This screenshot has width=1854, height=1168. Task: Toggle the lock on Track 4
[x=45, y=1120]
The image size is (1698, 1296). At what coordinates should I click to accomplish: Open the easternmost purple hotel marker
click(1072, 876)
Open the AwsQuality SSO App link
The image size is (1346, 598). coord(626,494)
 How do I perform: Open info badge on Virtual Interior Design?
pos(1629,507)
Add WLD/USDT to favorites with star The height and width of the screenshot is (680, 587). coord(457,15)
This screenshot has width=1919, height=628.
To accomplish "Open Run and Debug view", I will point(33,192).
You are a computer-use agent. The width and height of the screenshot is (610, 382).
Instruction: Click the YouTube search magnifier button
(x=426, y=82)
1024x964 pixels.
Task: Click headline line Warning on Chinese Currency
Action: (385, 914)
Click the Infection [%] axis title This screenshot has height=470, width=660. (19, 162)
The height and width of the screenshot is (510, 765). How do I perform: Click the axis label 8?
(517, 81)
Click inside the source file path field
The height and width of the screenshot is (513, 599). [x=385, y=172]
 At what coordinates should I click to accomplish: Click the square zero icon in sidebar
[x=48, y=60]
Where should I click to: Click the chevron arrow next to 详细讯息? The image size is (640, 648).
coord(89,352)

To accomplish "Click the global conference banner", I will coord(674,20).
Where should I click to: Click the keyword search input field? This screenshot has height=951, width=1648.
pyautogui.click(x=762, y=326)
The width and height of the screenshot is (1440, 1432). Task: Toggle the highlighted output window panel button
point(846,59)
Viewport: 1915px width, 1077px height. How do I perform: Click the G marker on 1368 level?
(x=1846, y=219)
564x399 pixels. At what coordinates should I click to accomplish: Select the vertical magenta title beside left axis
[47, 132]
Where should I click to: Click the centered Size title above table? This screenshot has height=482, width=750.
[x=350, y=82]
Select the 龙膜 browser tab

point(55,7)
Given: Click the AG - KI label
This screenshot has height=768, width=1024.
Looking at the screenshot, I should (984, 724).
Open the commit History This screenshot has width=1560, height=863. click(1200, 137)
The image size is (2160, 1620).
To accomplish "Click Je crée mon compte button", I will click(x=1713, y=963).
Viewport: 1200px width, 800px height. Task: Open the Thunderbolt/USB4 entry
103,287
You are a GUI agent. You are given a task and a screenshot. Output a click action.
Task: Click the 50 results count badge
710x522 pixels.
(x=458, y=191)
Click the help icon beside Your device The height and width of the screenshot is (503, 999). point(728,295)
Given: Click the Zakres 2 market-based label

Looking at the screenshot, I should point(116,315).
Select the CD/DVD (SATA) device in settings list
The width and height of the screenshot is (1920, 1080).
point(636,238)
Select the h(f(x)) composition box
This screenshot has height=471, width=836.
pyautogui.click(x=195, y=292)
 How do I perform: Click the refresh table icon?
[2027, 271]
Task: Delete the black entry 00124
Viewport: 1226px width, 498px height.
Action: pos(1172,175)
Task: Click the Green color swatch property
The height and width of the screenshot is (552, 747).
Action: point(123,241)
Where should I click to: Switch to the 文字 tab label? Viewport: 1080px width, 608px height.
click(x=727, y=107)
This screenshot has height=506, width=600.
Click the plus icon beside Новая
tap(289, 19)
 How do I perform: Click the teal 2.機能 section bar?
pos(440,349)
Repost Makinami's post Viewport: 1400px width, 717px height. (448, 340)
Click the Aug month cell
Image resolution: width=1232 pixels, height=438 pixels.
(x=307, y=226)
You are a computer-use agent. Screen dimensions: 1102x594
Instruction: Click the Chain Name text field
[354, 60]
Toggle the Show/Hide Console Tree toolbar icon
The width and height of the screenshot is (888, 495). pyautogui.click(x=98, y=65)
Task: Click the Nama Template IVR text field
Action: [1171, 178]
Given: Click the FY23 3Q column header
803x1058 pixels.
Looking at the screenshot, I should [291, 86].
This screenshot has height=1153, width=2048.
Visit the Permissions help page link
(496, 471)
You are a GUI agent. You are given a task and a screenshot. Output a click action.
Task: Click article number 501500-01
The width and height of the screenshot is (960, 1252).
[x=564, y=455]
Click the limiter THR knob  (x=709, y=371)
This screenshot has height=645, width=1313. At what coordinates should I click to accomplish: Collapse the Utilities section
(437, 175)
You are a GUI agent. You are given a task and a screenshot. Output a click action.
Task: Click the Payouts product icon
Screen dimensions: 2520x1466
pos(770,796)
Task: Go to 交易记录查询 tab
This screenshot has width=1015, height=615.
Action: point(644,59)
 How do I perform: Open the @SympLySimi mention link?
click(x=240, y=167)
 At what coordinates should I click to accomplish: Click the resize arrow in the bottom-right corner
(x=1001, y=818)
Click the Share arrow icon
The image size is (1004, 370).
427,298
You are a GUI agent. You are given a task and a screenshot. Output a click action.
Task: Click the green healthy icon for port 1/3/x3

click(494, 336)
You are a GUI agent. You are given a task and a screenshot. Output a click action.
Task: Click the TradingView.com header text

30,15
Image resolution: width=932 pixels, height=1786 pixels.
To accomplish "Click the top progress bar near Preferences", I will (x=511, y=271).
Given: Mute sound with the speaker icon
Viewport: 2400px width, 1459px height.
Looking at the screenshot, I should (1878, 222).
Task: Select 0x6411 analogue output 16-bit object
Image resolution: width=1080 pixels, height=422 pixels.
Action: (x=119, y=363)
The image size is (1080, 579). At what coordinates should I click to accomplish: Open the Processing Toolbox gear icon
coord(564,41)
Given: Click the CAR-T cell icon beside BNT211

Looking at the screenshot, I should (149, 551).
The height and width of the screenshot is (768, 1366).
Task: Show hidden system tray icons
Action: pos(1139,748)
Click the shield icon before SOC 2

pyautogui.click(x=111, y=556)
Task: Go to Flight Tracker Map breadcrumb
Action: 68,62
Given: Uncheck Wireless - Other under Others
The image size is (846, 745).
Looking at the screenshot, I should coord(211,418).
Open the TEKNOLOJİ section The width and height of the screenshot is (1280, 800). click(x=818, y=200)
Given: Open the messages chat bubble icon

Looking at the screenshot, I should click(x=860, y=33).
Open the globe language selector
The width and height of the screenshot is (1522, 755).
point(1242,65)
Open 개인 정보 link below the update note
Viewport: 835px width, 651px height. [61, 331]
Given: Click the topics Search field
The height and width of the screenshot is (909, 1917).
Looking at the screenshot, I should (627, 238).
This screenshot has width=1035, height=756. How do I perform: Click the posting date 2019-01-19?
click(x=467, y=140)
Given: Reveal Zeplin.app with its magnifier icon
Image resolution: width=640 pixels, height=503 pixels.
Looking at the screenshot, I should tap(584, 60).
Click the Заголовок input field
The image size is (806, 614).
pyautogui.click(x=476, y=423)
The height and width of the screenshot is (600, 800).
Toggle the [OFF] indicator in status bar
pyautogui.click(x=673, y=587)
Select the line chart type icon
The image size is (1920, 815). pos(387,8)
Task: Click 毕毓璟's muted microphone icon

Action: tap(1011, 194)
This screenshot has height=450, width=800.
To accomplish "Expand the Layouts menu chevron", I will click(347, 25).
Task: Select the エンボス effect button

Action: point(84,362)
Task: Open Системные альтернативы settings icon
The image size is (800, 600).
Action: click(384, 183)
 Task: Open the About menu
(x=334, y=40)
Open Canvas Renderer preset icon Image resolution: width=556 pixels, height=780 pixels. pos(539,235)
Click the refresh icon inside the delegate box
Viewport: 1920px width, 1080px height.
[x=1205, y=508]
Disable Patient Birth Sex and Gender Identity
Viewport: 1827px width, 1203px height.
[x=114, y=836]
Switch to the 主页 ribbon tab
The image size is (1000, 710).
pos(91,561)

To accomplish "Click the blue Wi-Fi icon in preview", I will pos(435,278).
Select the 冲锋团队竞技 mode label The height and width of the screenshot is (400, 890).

*****

- Ejercicio -
Convierte las líneas de todos los registros en una tabla Markdown con dos columnas, «Fila» y «Contenido», una fila numerada por línea. Deja fuera las líneas en blanco.

- Respuesta escrita -
| Fila | Contenido |
|---|---|
| 1 | This screenshot has width=1854, height=1168. Task: Toggle the lock on Track 4 |
| 2 | [x=45, y=1120] |
| 3 | The image size is (1698, 1296). At what coordinates should I click to accomplish: Open the easternmost purple hotel marker |
| 4 | click(1072, 876) |
| 5 | Open the AwsQuality SSO App link |
| 6 | The image size is (1346, 598). coord(626,494) |
| 7 |  How do I perform: Open info badge on Virtual Interior Design? |
| 8 | pos(1629,507) |
| 9 | Add WLD/USDT to favorites with star The height and width of the screenshot is (680, 587). coord(457,15) |
| 10 | This screenshot has width=1919, height=628. |
| 11 | To accomplish "Open Run and Debug view", I will point(33,192). |
| 12 | You are a computer-use agent. The width and height of the screenshot is (610, 382). |
| 13 | Instruction: Click the YouTube search magnifier button |
| 14 | (x=426, y=82) |
| 15 | 1024x964 pixels. |
| 16 | Task: Click headline line Warning on Chinese Currency |
| 17 | Action: (385, 914) |
| 18 | Click the Infection [%] axis title This screenshot has height=470, width=660. (19, 162) |
| 19 | The height and width of the screenshot is (510, 765). How do I perform: Click the axis label 8? |
| 20 | (517, 81) |
| 21 | Click inside the source file path field |
| 22 | The height and width of the screenshot is (513, 599). [x=385, y=172] |
| 23 |  At what coordinates should I click to accomplish: Click the square zero icon in sidebar |
| 24 | [x=48, y=60] |
| 25 | Where should I click to: Click the chevron arrow next to 详细讯息? The image size is (640, 648). |
| 26 | coord(89,352) |
| 27 | To accomplish "Click the global conference banner", I will coord(674,20). |
| 28 | Where should I click to: Click the keyword search input field? This screenshot has height=951, width=1648. |
| 29 | pyautogui.click(x=762, y=326) |
| 30 | The width and height of the screenshot is (1440, 1432). Task: Toggle the highlighted output window panel button |
| 31 | point(846,59) |
| 32 | Viewport: 1915px width, 1077px height. How do I perform: Click the G marker on 1368 level? |
| 33 | (x=1846, y=219) |
| 34 | 564x399 pixels. At what coordinates should I click to accomplish: Select the vertical magenta title beside left axis |
| 35 | [47, 132] |
| 36 | Where should I click to: Click the centered Size title above table? This screenshot has height=482, width=750. |
| 37 | [x=350, y=82] |
| 38 | Select the 龙膜 browser tab |
| 39 | point(55,7) |
| 40 | Given: Click the AG - KI label |
| 41 | This screenshot has height=768, width=1024. |
| 42 | Looking at the screenshot, I should (984, 724). |
| 43 | Open the commit History This screenshot has width=1560, height=863. click(1200, 137) |
| 44 | The image size is (2160, 1620). |
| 45 | To accomplish "Click Je crée mon compte button", I will click(x=1713, y=963). |
| 46 | Viewport: 1200px width, 800px height. Task: Open the Thunderbolt/USB4 entry |
| 47 | 103,287 |
| 48 | You are a GUI agent. You are given a task and a screenshot. Output a click action. |
| 49 | Task: Click the 50 results count badge |
| 50 | 710x522 pixels. |
| 51 | (x=458, y=191) |
| 52 | Click the help icon beside Your device The height and width of the screenshot is (503, 999). point(728,295) |
| 53 | Given: Click the Zakres 2 market-based label |
| 54 | Looking at the screenshot, I should point(116,315). |
| 55 | Select the CD/DVD (SATA) device in settings list |
| 56 | The width and height of the screenshot is (1920, 1080). |
| 57 | point(636,238) |
| 58 | Select the h(f(x)) composition box |
| 59 | This screenshot has height=471, width=836. |
| 60 | pyautogui.click(x=195, y=292) |
| 61 |  How do I perform: Click the refresh table icon? |
| 62 | [2027, 271] |
| 63 | Task: Delete the black entry 00124 |
| 64 | Viewport: 1226px width, 498px height. |
| 65 | Action: pos(1172,175) |
| 66 | Task: Click the Green color swatch property |
| 67 | The height and width of the screenshot is (552, 747). |
| 68 | Action: point(123,241) |
| 69 | Where should I click to: Switch to the 文字 tab label? Viewport: 1080px width, 608px height. |
| 70 | click(x=727, y=107) |
| 71 | This screenshot has height=506, width=600. |
| 72 | Click the plus icon beside Новая |
| 73 | tap(289, 19) |
| 74 |  How do I perform: Click the teal 2.機能 section bar? |
| 75 | pos(440,349) |
| 76 | Repost Makinami's post Viewport: 1400px width, 717px height. (448, 340) |
| 77 | Click the Aug month cell |
| 78 | Image resolution: width=1232 pixels, height=438 pixels. |
| 79 | (x=307, y=226) |
| 80 | You are a computer-use agent. Screen dimensions: 1102x594 |
| 81 | Instruction: Click the Chain Name text field |
| 82 | [354, 60] |
| 83 | Toggle the Show/Hide Console Tree toolbar icon |
| 84 | The width and height of the screenshot is (888, 495). pyautogui.click(x=98, y=65) |
| 85 | Task: Click the Nama Template IVR text field |
| 86 | Action: [1171, 178] |
| 87 | Given: Click the FY23 3Q column header |
| 88 | 803x1058 pixels. |
| 89 | Looking at the screenshot, I should [291, 86]. |
| 90 | This screenshot has height=1153, width=2048. |
| 91 | Visit the Permissions help page link |
| 92 | (496, 471) |
| 93 | You are a GUI agent. You are given a task and a screenshot. Output a click action. |
| 94 | Task: Click article number 501500-01 |
| 95 | The width and height of the screenshot is (960, 1252). |
| 96 | [x=564, y=455] |
| 97 | Click the limiter THR knob  (x=709, y=371) |
| 98 | This screenshot has height=645, width=1313. At what coordinates should I click to accomplish: Collapse the Utilities section |
| 99 | (437, 175) |
| 100 | You are a GUI agent. You are given a task and a screenshot. Output a click action. |
| 101 | Task: Click the Payouts product icon |
| 102 | Screen dimensions: 2520x1466 |
| 103 | pos(770,796) |
| 104 | Task: Go to 交易记录查询 tab |
| 105 | This screenshot has width=1015, height=615. |
| 106 | Action: point(644,59) |
| 107 |  How do I perform: Open the @SympLySimi mention link? |
| 108 | click(x=240, y=167) |
| 109 |  At what coordinates should I click to accomplish: Click the resize arrow in the bottom-right corner |
| 110 | (x=1001, y=818) |
| 111 | Click the Share arrow icon |
| 112 | The image size is (1004, 370). |
| 113 | 427,298 |
| 114 | You are a GUI agent. You are given a task and a screenshot. Output a click action. |
| 115 | Task: Click the green healthy icon for port 1/3/x3 |
| 116 | click(494, 336) |
| 117 | You are a GUI agent. You are given a task and a screenshot. Output a click action. |
| 118 | Task: Click the TradingView.com header text |
| 119 | 30,15 |
| 120 | Image resolution: width=932 pixels, height=1786 pixels. |
| 121 | To accomplish "Click the top progress bar near Preferences", I will (x=511, y=271). |
| 122 | Given: Mute sound with the speaker icon |
| 123 | Viewport: 2400px width, 1459px height. |
| 124 | Looking at the screenshot, I should (1878, 222). |
| 125 | Task: Select 0x6411 analogue output 16-bit object |
| 126 | Image resolution: width=1080 pixels, height=422 pixels. |
| 127 | Action: (x=119, y=363) |
| 128 | The image size is (1080, 579). At what coordinates should I click to accomplish: Open the Processing Toolbox gear icon |
| 129 | coord(564,41) |
| 130 | Given: Click the CAR-T cell icon beside BNT211 |
| 131 | Looking at the screenshot, I should (149, 551). |
| 132 | The height and width of the screenshot is (768, 1366). |
| 133 | Task: Show hidden system tray icons |
| 134 | Action: pos(1139,748) |
| 135 | Click the shield icon before SOC 2 |
| 136 | pyautogui.click(x=111, y=556) |
| 137 | Task: Go to Flight Tracker Map breadcrumb |
| 138 | Action: 68,62 |
| 139 | Given: Uncheck Wireless - Other under Others |
| 140 | The image size is (846, 745). |
| 141 | Looking at the screenshot, I should coord(211,418). |
| 142 | Open the TEKNOLOJİ section The width and height of the screenshot is (1280, 800). click(x=818, y=200) |
| 143 | Given: Open the messages chat bubble icon |
| 144 | Looking at the screenshot, I should click(x=860, y=33). |
| 145 | Open the globe language selector |
| 146 | The width and height of the screenshot is (1522, 755). |
| 147 | point(1242,65) |
| 148 | Open 개인 정보 link below the update note |
| 149 | Viewport: 835px width, 651px height. [61, 331] |
| 150 | Given: Click the topics Search field |
| 151 | The height and width of the screenshot is (909, 1917). |
| 152 | Looking at the screenshot, I should (627, 238). |
| 153 | This screenshot has width=1035, height=756. How do I perform: Click the posting date 2019-01-19? |
| 154 | click(x=467, y=140) |
| 155 | Given: Reveal Zeplin.app with its magnifier icon |
| 156 | Image resolution: width=640 pixels, height=503 pixels. |
| 157 | Looking at the screenshot, I should tap(584, 60). |
| 158 | Click the Заголовок input field |
| 159 | The image size is (806, 614). |
| 160 | pyautogui.click(x=476, y=423) |
| 161 | The height and width of the screenshot is (600, 800). |
| 162 | Toggle the [OFF] indicator in status bar |
| 163 | pyautogui.click(x=673, y=587) |
| 164 | Select the line chart type icon |
| 165 | The image size is (1920, 815). pos(387,8) |
| 166 | Task: Click 毕毓璟's muted microphone icon |
| 167 | Action: tap(1011, 194) |
| 168 | This screenshot has height=450, width=800. |
| 169 | To accomplish "Expand the Layouts menu chevron", I will click(347, 25). |
| 170 | Task: Select the エンボス effect button |
| 171 | Action: point(84,362) |
| 172 | Task: Open Системные альтернативы settings icon |
| 173 | The image size is (800, 600). |
| 174 | Action: click(384, 183) |
| 175 |  Task: Open the About menu |
| 176 | (x=334, y=40) |
| 177 | Open Canvas Renderer preset icon Image resolution: width=556 pixels, height=780 pixels. pos(539,235) |
| 178 | Click the refresh icon inside the delegate box |
| 179 | Viewport: 1920px width, 1080px height. |
| 180 | [x=1205, y=508] |
| 181 | Disable Patient Birth Sex and Gender Identity |
| 182 | Viewport: 1827px width, 1203px height. |
| 183 | [x=114, y=836] |
| 184 | Switch to the 主页 ribbon tab |
| 185 | The image size is (1000, 710). |
| 186 | pos(91,561) |
| 187 | To accomplish "Click the blue Wi-Fi icon in preview", I will pos(435,278). |
| 188 | Select the 冲锋团队竞技 mode label The height and width of the screenshot is (400, 890). |